WRITTEN TASK:
Retype the part of the commentary below starting with "and the princes" and going on through "a dislike of.".

TEXT:
◆ ◆ ◆ ◆ ◆ ◆ ◆
They make the king glad with their wickedness,.... Not any particular king; not Jeroboam the first, as Kimchi; nor Jehu, as Grotius; if any particular king, rather Jeroboam the second; but their kings in general, as the Septuagint render it, in succession, one after another; who were highly delighted and pleased with the priests in offering sacrifice to the calves, and with the people in attending to that idolatrous worship, by which they hoped to secure the kingdom of Israel to themselves, and prevent the people going to Jerusalem to worship: it made them glad to the heart to hear them say that God was as well pleased with sacrifices offered at Dan and Bethel, as at Jerusalem:

and the princes with their lies; with their idols and idolatrous practices, which are vanity and a lie; though some interpret this of their flatteries, either of them, or their favourites; and of their calumnies and detractions of such they had a dislike of.
◆ ◆ ◆ ◆ ◆ ◆ ◆
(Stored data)
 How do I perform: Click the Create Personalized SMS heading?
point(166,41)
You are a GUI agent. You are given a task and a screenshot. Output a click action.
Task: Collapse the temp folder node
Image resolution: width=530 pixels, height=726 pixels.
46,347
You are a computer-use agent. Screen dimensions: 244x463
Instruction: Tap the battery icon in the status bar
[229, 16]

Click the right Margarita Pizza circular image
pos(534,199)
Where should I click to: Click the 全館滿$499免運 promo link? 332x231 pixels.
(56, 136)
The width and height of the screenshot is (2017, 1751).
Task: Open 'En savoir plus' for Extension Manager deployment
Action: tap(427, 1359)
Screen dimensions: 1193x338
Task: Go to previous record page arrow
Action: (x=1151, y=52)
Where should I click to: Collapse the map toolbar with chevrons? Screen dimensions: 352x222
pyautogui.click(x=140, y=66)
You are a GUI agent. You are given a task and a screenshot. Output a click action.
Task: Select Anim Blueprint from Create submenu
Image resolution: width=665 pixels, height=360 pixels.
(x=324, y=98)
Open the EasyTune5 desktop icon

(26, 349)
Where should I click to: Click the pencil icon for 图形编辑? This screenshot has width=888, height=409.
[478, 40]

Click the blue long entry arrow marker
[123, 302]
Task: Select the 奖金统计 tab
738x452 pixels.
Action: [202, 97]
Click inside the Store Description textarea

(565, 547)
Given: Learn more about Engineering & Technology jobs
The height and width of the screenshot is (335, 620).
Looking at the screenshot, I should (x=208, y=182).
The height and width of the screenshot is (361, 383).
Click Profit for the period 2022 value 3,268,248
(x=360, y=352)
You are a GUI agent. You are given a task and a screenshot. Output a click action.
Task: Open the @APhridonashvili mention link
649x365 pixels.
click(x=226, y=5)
◆ ◆ ◆ ◆ ◆ ◆ ◆
SOLUTION:
and the princes with their lies; with their idols and idolatrous practices, which are vanity and a lie; though some interpret this of their flatteries, either of them, or their favourites; and of their calumnies and detractions of such they had a dislike of.